American writer, producer and composer

Morris Taylor "Buddy" Sheffield is an American comedy writer, producer and composer.
==Career==
He is best known as Emmy-nominated head writer on Fox TV's breakthrough sketch comedy series, In Living Color, having written such favorites as "Homey Claus", "Homeboy Shopping Network", "This Old Box" and "Men on Books". Sheffield, who is white and was raised in the rural south, won an NAACP Image Award for his work on the show. Prior to that he had spent 10 years writing for dozens of performers ranging from Dolly Parton to the Smothers Brothers.
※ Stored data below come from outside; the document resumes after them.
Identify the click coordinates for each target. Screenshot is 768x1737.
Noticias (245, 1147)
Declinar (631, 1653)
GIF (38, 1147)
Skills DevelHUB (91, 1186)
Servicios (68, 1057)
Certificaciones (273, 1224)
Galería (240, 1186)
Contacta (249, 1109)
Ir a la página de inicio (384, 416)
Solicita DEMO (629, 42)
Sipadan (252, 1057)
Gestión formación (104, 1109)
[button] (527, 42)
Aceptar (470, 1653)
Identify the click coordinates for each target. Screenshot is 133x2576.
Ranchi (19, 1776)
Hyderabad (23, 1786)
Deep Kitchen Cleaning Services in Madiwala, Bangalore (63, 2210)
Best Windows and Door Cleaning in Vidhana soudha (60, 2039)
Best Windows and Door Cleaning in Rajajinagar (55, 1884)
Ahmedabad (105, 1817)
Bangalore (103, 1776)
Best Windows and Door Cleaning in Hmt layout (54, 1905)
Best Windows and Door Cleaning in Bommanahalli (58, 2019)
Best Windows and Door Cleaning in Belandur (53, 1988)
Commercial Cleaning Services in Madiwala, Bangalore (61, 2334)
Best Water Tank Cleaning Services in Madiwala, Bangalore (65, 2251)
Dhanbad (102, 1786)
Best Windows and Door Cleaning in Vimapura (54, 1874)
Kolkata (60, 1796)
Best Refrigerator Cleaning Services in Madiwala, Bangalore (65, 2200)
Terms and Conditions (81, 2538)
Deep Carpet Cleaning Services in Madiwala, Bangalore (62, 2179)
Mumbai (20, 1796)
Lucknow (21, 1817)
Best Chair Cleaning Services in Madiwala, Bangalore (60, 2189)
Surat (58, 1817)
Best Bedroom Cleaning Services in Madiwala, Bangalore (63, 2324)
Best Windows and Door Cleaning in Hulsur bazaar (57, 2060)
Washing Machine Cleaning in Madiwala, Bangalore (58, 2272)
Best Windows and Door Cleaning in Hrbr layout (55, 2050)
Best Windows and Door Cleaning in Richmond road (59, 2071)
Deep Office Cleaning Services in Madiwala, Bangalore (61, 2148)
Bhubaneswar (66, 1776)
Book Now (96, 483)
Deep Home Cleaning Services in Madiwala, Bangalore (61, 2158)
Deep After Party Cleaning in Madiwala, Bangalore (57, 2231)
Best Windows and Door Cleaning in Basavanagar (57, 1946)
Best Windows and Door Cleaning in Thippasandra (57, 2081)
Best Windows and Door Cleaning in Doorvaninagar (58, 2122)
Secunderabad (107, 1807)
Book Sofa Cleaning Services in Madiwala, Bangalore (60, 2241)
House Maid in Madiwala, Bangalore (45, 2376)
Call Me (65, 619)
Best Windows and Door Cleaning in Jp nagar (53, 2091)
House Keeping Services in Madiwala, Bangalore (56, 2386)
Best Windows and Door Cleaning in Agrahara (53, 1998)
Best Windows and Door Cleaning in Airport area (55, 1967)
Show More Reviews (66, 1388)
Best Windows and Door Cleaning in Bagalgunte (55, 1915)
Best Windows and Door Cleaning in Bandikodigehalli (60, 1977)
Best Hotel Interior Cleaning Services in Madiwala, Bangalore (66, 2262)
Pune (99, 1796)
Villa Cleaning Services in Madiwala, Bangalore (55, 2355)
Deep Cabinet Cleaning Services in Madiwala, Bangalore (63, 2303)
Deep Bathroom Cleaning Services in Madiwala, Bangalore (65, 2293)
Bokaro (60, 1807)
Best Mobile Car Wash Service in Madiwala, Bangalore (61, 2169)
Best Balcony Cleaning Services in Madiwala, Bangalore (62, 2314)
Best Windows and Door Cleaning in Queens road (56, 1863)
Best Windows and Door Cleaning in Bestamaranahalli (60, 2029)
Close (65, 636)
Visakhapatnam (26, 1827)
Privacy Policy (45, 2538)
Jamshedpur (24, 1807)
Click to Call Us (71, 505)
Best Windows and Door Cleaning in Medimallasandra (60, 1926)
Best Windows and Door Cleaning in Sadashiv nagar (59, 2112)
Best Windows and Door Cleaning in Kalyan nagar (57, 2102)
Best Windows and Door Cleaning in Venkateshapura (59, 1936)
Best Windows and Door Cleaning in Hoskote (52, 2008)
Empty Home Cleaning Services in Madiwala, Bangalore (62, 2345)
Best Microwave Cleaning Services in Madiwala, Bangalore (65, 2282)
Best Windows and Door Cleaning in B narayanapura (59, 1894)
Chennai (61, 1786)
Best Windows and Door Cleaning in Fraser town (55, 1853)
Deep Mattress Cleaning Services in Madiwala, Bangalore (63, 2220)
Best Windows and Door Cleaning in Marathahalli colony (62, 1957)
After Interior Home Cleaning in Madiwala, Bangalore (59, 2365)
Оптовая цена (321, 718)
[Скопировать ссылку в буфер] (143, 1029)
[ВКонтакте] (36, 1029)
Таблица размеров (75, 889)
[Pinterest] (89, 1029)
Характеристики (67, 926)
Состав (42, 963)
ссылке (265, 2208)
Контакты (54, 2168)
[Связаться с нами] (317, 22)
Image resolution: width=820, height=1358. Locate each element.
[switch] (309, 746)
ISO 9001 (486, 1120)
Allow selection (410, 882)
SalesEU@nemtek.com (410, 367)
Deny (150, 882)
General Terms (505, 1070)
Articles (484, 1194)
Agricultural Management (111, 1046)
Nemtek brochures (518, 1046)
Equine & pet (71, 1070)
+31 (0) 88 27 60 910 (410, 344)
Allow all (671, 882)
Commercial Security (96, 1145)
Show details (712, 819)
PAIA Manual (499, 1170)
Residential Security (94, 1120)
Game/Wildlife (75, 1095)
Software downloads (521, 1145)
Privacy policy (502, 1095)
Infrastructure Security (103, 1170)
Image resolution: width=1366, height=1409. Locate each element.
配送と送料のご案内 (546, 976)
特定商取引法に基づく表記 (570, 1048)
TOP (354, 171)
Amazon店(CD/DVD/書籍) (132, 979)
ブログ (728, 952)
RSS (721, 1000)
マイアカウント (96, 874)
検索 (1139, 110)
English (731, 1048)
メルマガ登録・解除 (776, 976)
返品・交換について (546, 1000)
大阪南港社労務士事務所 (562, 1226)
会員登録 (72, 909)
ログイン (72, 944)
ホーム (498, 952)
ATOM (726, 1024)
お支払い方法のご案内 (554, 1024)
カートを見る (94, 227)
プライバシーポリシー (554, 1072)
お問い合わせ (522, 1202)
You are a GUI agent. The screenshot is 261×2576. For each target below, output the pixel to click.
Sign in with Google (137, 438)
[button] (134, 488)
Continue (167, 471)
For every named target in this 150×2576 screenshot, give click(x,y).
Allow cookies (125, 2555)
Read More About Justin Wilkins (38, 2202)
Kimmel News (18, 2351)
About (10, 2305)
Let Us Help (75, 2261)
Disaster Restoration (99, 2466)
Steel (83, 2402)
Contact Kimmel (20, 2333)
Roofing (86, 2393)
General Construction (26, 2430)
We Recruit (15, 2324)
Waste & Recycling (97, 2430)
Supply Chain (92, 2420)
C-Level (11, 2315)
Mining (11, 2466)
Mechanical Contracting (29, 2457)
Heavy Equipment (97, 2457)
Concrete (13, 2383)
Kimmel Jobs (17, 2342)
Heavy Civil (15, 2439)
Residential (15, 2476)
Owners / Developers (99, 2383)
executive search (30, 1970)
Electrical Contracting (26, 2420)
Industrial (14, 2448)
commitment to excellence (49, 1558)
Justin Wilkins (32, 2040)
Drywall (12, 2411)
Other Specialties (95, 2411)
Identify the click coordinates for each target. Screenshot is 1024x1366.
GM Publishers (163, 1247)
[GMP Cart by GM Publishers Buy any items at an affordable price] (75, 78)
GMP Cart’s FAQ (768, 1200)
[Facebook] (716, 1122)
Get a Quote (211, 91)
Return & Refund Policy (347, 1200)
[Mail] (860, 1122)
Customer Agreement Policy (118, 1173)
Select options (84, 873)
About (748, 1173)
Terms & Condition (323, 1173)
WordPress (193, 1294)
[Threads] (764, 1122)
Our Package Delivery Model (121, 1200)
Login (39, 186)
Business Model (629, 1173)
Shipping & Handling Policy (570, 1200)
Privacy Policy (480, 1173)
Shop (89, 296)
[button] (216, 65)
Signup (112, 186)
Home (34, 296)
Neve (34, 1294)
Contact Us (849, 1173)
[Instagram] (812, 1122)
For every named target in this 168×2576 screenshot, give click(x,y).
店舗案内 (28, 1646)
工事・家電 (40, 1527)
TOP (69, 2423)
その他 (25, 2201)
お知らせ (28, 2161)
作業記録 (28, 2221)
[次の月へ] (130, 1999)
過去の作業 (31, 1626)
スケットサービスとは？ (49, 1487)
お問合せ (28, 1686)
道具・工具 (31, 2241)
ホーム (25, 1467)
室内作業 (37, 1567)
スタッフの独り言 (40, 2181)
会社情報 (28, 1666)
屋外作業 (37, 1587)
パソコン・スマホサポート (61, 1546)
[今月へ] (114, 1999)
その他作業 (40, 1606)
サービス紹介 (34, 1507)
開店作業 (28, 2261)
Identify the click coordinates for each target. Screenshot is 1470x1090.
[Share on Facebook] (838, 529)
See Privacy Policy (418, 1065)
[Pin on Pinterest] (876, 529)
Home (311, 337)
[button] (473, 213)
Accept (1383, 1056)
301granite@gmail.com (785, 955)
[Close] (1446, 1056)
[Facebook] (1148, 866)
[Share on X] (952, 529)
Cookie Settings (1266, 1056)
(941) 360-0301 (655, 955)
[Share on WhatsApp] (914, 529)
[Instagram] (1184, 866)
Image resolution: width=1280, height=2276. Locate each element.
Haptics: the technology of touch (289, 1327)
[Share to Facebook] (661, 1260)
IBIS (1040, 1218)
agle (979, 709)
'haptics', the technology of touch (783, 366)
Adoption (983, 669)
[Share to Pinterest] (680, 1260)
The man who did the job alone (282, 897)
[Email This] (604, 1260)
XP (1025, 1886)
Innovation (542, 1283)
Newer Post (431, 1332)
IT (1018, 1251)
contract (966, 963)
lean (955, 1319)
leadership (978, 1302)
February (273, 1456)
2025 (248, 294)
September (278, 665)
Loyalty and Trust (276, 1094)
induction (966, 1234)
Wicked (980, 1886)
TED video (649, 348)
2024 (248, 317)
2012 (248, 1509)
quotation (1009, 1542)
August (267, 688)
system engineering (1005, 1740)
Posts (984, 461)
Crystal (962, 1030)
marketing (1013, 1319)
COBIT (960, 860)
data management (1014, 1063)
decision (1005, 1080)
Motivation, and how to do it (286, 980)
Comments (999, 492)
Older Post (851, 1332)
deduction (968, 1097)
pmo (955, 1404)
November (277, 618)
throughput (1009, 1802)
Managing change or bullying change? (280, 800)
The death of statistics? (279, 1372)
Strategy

Sheffield co-created the teen hit Roundhouse on Nickelodeon in the 1990s, often cited as revolutionary for its frenetically paced staging and sophisticated satire involving real teen issues. Roundhouse was shot in real-time before a live audience and was described by one critic as "like seeing all the high points of a smash Broadway show in half an hour." Sheffield created the show with his former wife, Rita Hester, with whom he had founded a children's theatre company when they were students at The University of Southern Mississippi. That venture, Sheffield Ensemble Theatre, lasted 13 years and had become the number one touring children's theatre in the country prior to going bankrupt as a major contractor to the failed New Orleans World's Fair. Sheffield paid off his cast and crew and moved to Los Angeles. His years in live theatre are apparent in "Roundhouse" and all his work. In 2016 Nick began rerunning episodes of Roundhouse.

In 1982, his musical Cleavage, for which he had written book, music and lyrics, opened on Broadway. Though it had been playing successfully in New Orleans, it closed after one performance. One day after it closed it received a favorable review from the New York Times.

Sheffield again targeted Broadway with a musical send-up of Rodgers and Hammerstein's Oklahoma! called IDAHO! for which he also wrote book, music and lyrics (with additional music and arrangements by long-time friend and collaborator Keith Thompson). IDAHO! premiered at the New York Musical Theatre Festival winning several awards including the "Best of Fest" Audience Prize for best-received show. In July 2016 IDAHO! was presented on the main stage at the magnificent Smith Center in Las Vegas.

==Disney lawsuit==
In 2007, Sheffield sued Disney for breach of implied contract over a musical sitcom called "Rock and Roland" that he pitched to the Disney Channel in late 2001. Sheffield's detailed pitch was about a junior high kid with a widowed parent who is a regular kid by day and secretly a pop superstar by night. The lawsuit claims that Disney executives showed great interest, requested more material, passed on the project and then misappropriated it. Disney went on to produce the show under the name Hannah Montana. An August 26, 2008 court date was set in Los Angeles Superior Court, but prior to that date the case was quietly settled.